[JURIST] The US Court of Appeals for the Ninth Circuit [official website] on Tuesday upheld [decision, PDF] a San Francisco city ordinance passed in July 2006 that assists in the health care of nearly 73,000 uninsured workers and residents. The San Francisco Health Care Security Ordinance [text] requires all "covered employers" to pay up to a certain amount of medical care for certain employees. In November 2006, the Golden Gate Restaurant Association (GGRA) [advocacy website] filed a complaint against the city, complaining that the ordinance was preempted by section 514(a) of the federal Employee Retirement Income Security Act (ERISA) [text], which says that ERISA provisions supersede any state law relating to any employee benefit plan governed by ERISA. A district court judge in December agreed, entering judgment [text, PDF] for GGRA. The Ninth Circuit reversed, holding:
[T]he Ordinance does not regulate benefits or charges for benefits provided by ERISA plans.

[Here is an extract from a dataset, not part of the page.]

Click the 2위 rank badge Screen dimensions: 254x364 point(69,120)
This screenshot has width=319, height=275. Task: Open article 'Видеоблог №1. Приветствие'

Its only influence is on the employer who, because of the Ordinance, may choose to make its required health care expenditures to an ERISA plan rather than to the City…The [Ordinance's] spending requirements do not establish an ERISA plan; nor do they have an impermissible connection with employers' ERISA plans, or make an impermissible reference to such plans.

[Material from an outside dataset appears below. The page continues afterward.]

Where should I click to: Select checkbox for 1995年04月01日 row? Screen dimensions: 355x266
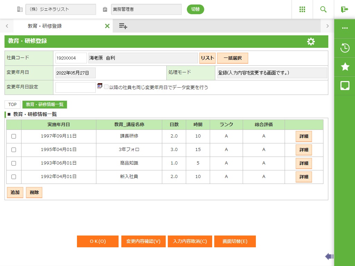[14, 150]
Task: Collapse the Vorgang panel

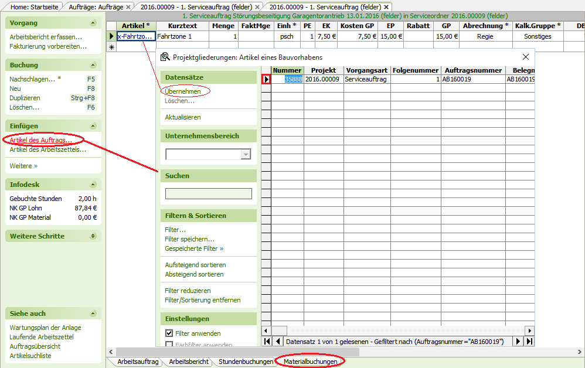Action: tap(93, 23)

The ordinance also implements a Health Access Plan (HAP) to allow uninsured San Francisco residents to obtain health care from certain participating city hospitals and clinics, which was unchallenged by GGRA. The San Francisco Chronicle has more.

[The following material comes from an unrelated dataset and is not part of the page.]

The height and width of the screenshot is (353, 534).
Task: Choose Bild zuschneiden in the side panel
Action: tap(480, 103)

In January 2007, a panel of the US Court of Appeals for the Fourth Circuit [official website] ruled [opinion, PDF; JURIST report] that ERISA preempted the Maryland Fair Share Health Care Fund Act [text, PDF], which required Wal-Mart to spend the equivalent of eight percent of each individual store's payroll on employee health insurance. Maryland Attorney General Douglas F. Gansler [official profile] said in April that Maryland would not challenge that decision.